(Provided material begins)

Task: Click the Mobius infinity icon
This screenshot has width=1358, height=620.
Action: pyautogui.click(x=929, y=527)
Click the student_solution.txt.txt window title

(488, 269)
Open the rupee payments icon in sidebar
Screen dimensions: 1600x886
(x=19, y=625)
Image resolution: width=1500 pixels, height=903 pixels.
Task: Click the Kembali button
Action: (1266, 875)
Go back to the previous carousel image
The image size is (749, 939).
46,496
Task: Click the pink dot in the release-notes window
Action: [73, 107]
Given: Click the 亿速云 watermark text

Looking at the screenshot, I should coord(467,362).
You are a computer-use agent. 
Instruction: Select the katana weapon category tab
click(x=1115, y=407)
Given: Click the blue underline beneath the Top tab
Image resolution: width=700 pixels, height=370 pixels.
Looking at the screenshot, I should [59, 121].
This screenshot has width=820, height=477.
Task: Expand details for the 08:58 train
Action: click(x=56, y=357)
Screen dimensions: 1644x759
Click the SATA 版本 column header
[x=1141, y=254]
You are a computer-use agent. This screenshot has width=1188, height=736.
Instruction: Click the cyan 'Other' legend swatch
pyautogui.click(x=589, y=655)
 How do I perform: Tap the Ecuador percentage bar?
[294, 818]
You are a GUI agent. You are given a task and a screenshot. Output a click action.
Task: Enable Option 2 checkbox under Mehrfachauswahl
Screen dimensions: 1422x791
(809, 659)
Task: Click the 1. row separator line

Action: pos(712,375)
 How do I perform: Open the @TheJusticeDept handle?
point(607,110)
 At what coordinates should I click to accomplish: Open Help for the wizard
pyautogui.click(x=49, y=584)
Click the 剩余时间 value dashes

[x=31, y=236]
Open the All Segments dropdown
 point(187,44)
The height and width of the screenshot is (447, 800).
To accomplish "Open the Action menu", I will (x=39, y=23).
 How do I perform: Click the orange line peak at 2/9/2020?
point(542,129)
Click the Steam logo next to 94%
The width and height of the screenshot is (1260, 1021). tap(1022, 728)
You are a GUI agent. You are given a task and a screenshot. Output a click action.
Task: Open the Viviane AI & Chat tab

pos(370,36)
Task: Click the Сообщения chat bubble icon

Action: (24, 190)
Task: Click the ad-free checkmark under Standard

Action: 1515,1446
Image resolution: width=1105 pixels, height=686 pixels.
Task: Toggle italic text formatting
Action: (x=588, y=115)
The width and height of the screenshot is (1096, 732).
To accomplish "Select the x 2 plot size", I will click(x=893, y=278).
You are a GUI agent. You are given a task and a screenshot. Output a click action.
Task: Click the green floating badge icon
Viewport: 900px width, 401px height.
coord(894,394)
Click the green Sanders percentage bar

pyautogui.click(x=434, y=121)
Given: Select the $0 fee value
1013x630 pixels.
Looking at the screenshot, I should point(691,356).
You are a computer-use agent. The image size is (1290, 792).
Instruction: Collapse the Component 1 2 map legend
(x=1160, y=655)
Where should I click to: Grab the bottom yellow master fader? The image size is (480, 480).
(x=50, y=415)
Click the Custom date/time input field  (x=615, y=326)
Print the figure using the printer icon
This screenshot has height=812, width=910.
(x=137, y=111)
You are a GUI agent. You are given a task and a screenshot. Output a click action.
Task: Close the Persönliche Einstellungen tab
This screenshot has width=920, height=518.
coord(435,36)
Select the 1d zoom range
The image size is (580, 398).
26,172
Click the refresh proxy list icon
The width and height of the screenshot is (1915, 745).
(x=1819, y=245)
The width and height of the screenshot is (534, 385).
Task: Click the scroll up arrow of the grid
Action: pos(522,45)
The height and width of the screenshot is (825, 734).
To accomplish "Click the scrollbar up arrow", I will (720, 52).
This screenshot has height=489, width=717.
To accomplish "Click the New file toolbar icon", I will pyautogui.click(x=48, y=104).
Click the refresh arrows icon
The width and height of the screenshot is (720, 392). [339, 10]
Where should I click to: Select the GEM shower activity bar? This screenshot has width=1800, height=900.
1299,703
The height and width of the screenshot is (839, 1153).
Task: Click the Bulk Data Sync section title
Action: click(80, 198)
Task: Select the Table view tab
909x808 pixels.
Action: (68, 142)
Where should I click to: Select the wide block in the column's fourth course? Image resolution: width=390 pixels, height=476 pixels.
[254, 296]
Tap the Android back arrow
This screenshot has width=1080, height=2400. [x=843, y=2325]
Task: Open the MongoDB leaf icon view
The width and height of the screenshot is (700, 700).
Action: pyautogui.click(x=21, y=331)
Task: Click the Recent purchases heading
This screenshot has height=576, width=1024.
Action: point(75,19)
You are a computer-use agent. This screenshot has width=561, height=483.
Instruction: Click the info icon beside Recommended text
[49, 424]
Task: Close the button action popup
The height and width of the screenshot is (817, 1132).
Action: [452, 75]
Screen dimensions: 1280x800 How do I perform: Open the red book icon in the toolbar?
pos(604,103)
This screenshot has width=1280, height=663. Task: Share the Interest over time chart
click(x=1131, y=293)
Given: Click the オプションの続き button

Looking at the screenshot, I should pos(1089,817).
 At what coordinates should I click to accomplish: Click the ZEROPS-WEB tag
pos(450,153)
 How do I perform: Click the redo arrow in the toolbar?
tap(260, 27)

(Provided material ends)

• Work to be completed:
Where a line of the entries contains "computer", report that line.

• Task output:
You are a computer-use agent. 
You are a computer-use agent. This screenshot has width=1188, height=736.
You are a computer-use agent. The image size is (1290, 792).
You are a computer-use agent. This screenshot has width=561, height=483.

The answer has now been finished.